Source extract -
▶

This code works when the length of the list is not a multiple of 2; it employs a hack to make it work. Perhaps there are better ways to do this...It also ensures that the pairs are always in a tuple and that it works whether the input is a list or tuple.

def all_pairs(lst):
    """Return all combinations of pairs of items of ``lst`` where order
    within the pair and order of pairs does not matter.

    Examples
    ========

    >>> for i in range(6):
    ...  list(all_pairs(range(i)))
    ...

◀

Entries supplied -
▶

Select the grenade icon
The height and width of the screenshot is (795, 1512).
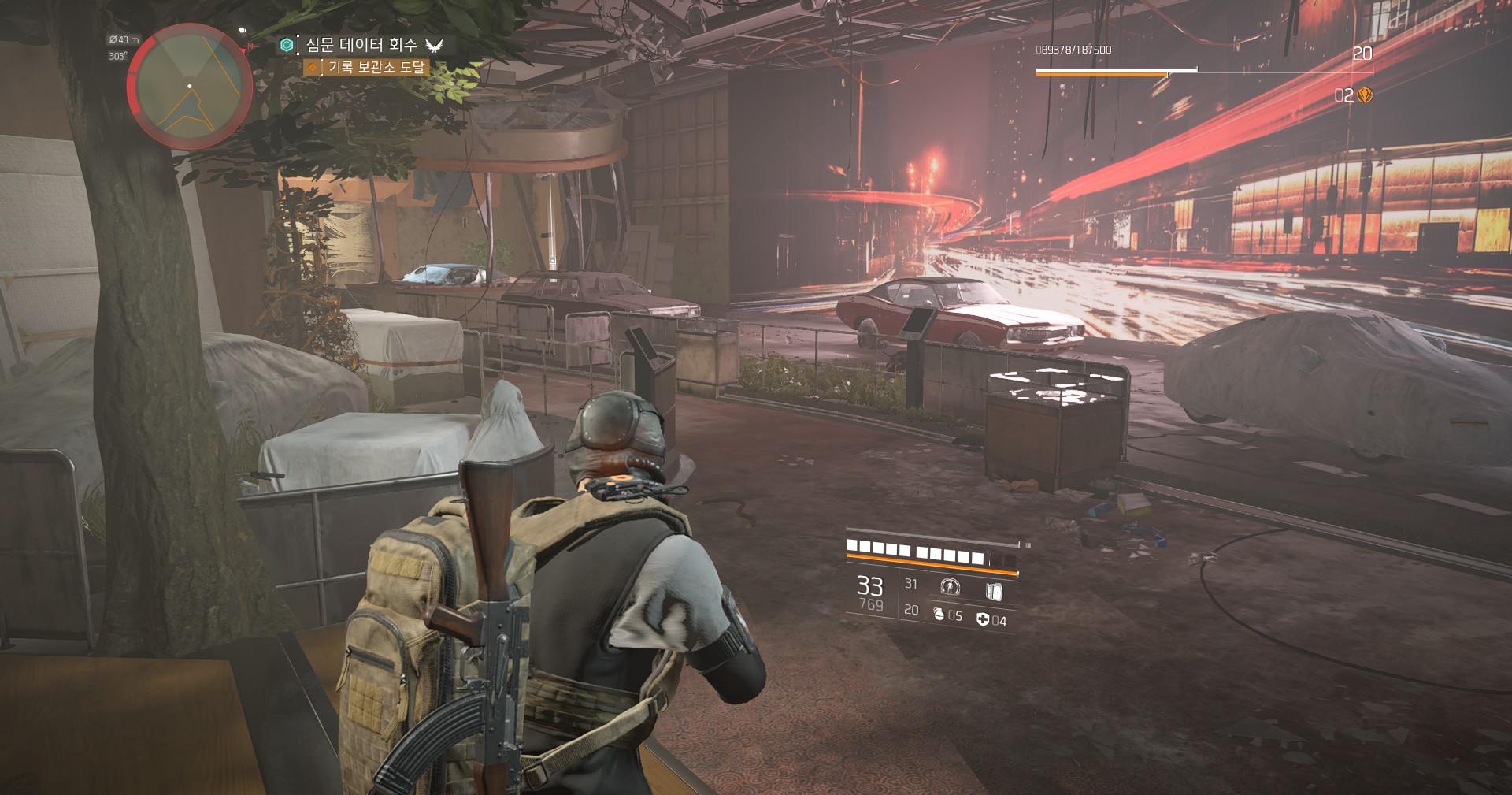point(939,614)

◀
▶

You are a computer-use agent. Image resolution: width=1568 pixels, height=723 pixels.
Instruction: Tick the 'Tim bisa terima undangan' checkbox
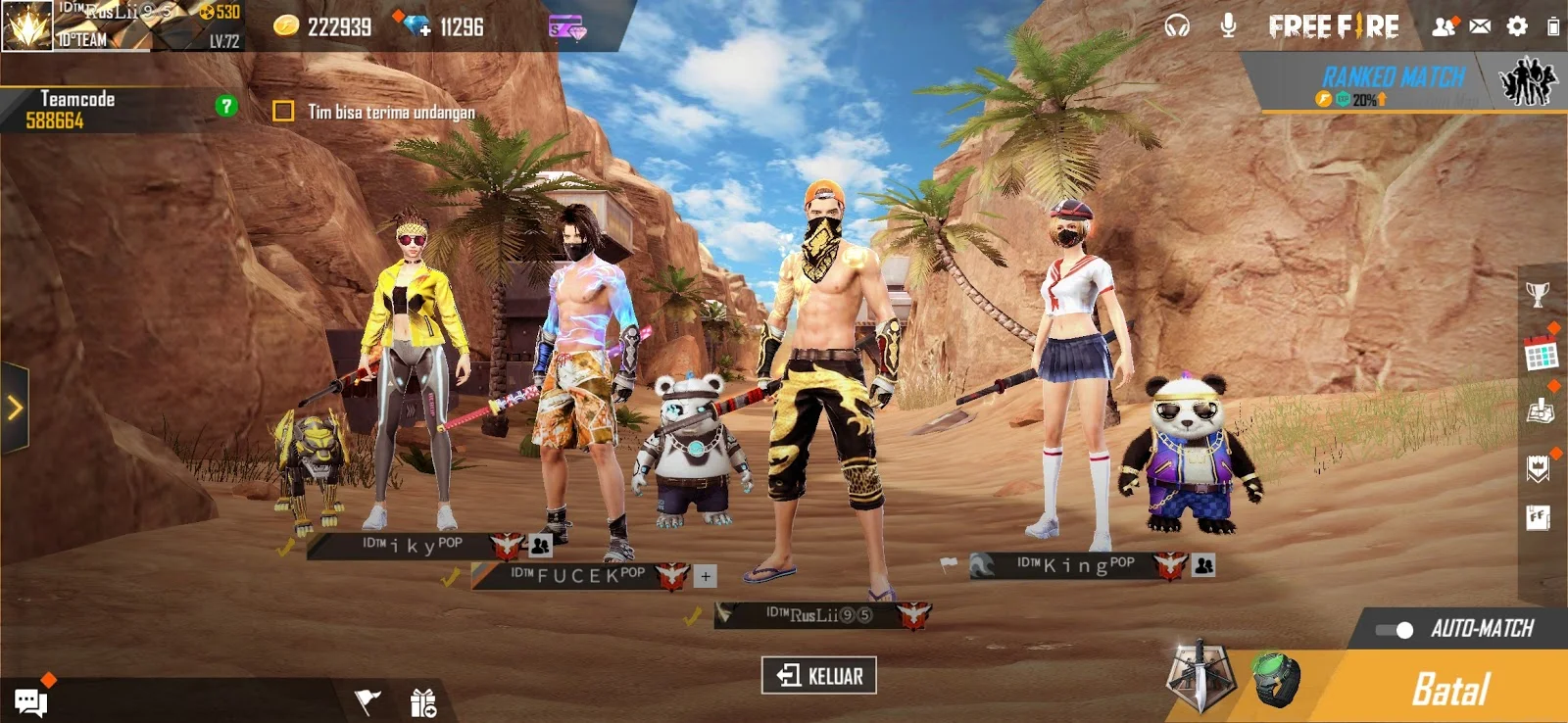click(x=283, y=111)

◀

Return the passage from the all_pairs excerpt word for word, beginning at "This code works" and stopping after "list or tuple.".

This code works when the length of the list is not a multiple of 2; it employs a hack to make it work. Perhaps there are better ways to do this...It also ensures that the pairs are always in a tuple and that it works whether the input is a list or tuple.